WORK INSTRUCTION:
Excluding pictures, retype the line with "Task: Expand the Tìm theo dropdown" and each line that follows it to the end of the data below, word for word.

EXERCISE DATA:
* * * * *

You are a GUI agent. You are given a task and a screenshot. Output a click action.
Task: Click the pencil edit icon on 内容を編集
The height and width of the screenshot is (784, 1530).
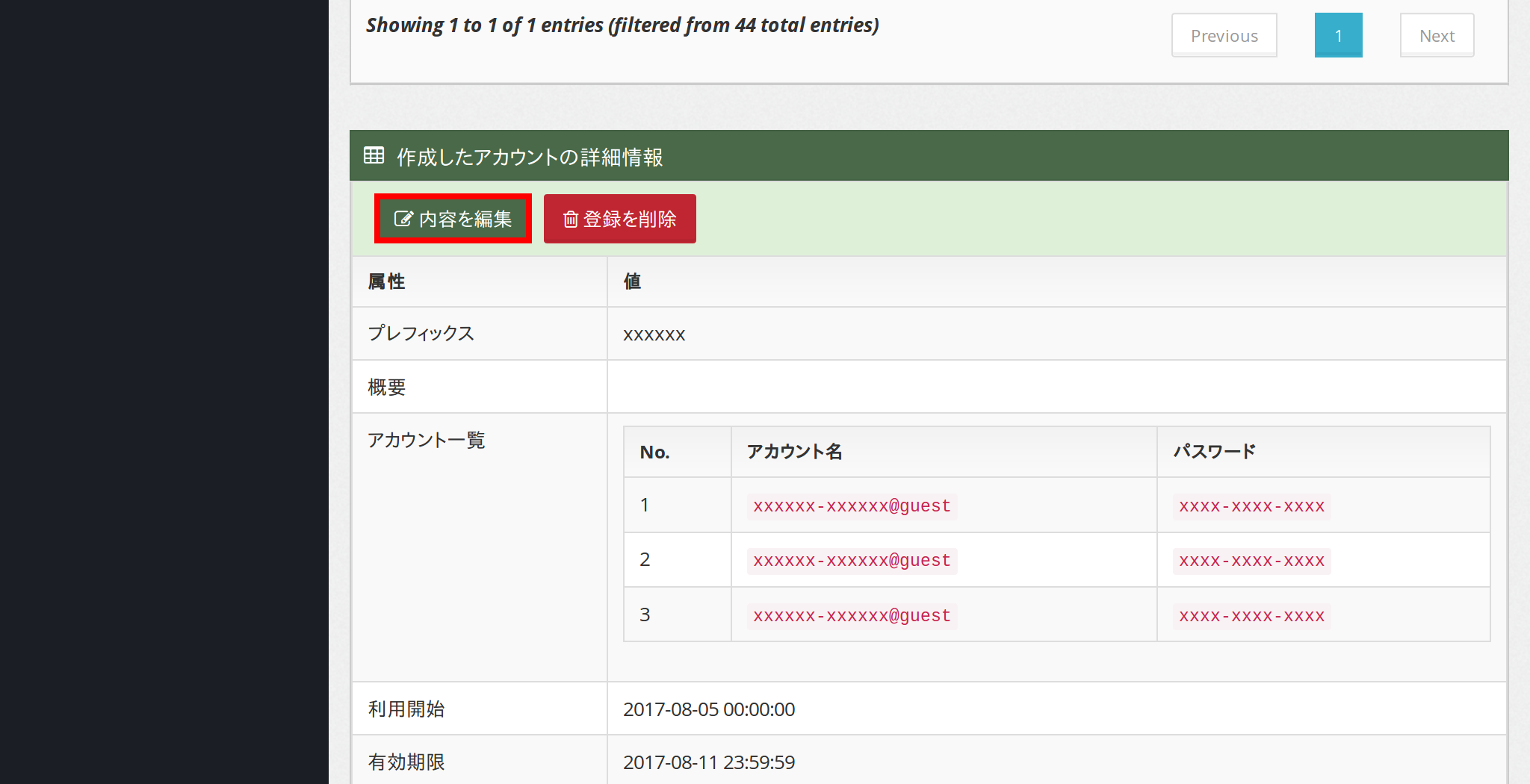point(403,219)
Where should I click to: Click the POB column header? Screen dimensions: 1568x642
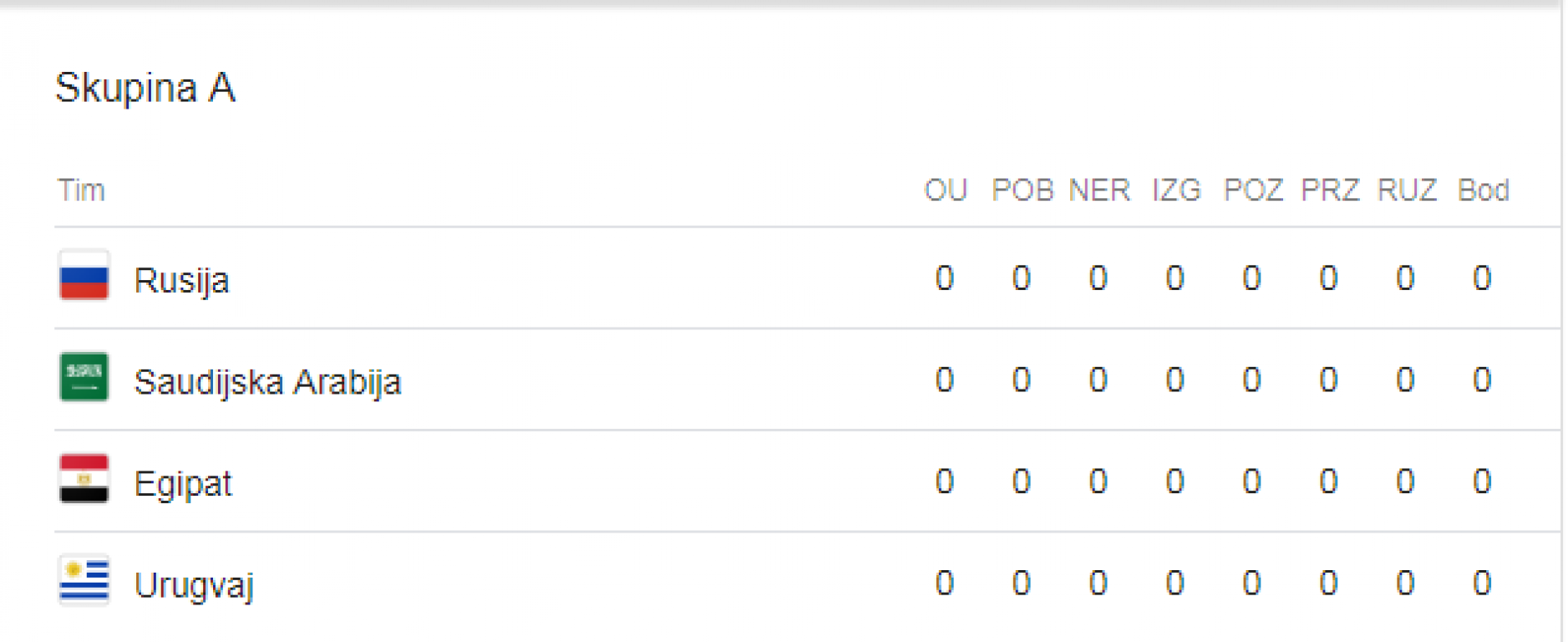click(1022, 191)
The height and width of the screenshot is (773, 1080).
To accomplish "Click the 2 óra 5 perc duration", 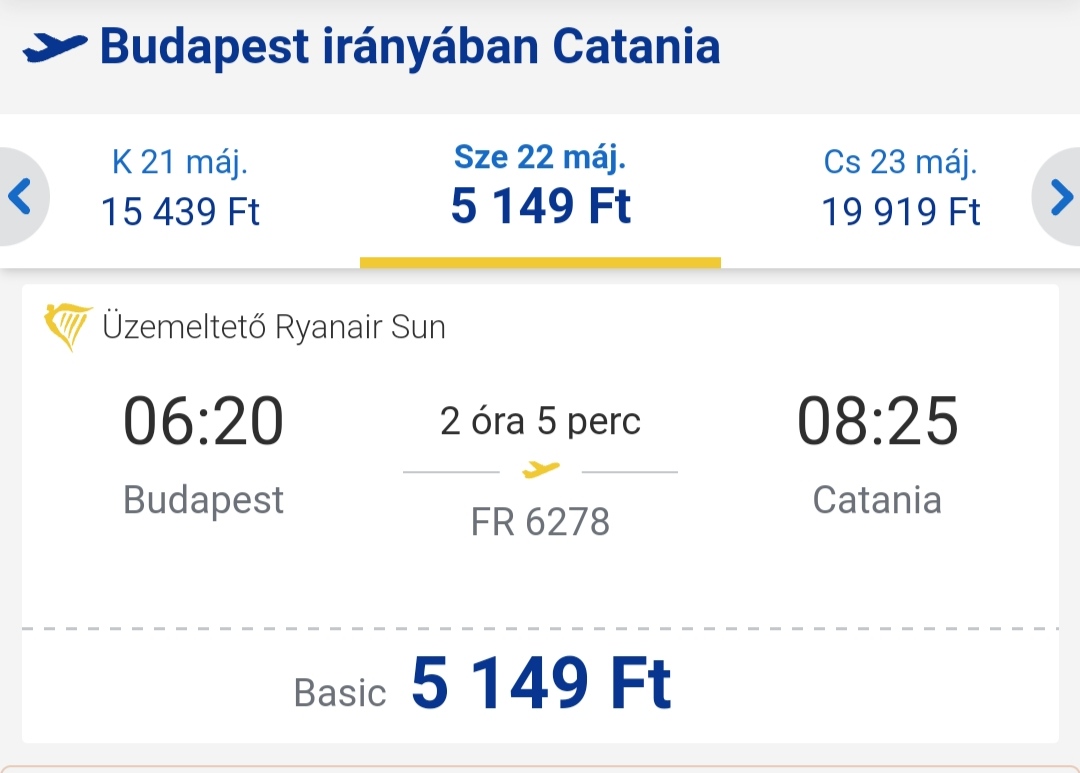I will pos(541,421).
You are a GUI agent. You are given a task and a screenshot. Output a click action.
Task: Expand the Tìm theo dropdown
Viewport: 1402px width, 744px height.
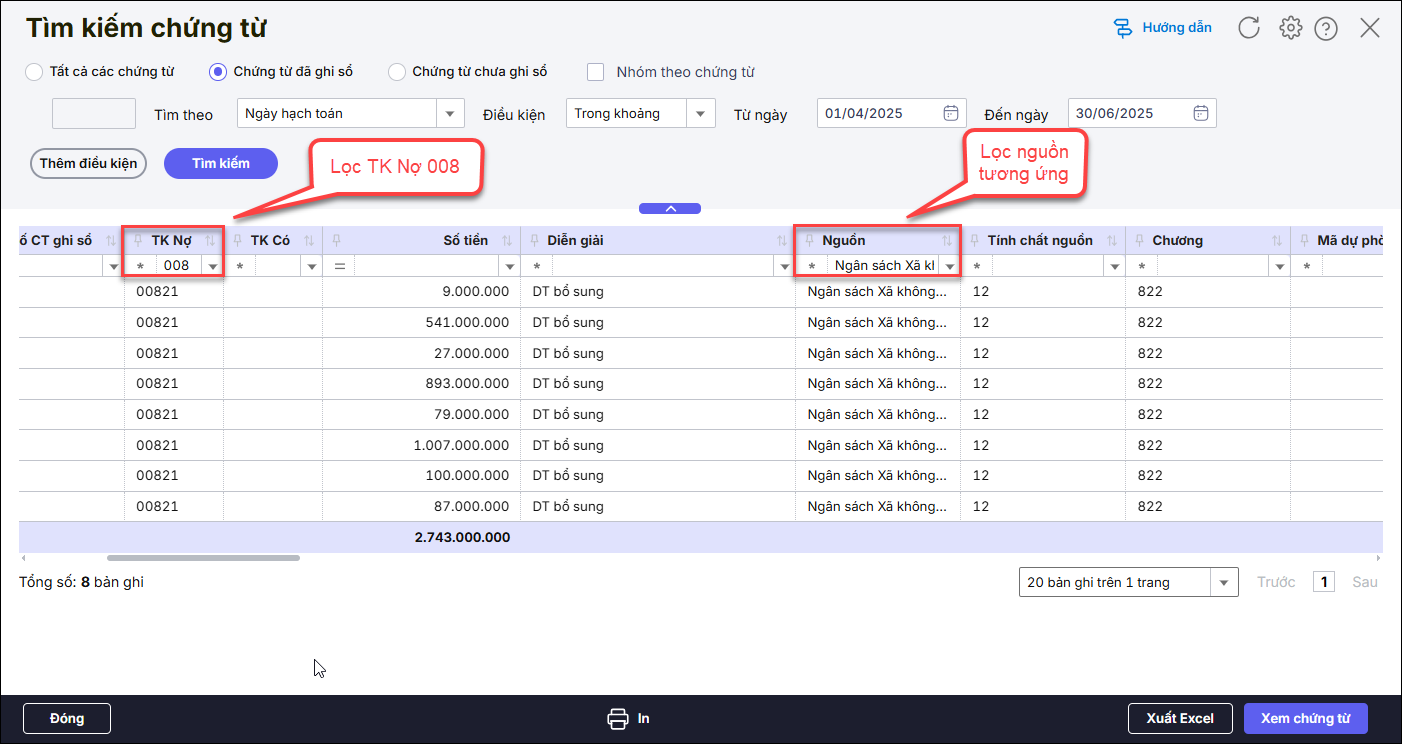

* * * * *

EXERCISE OUTPUT:
Task: Expand the Tìm theo dropdown
Viewport: 1402px width, 744px height.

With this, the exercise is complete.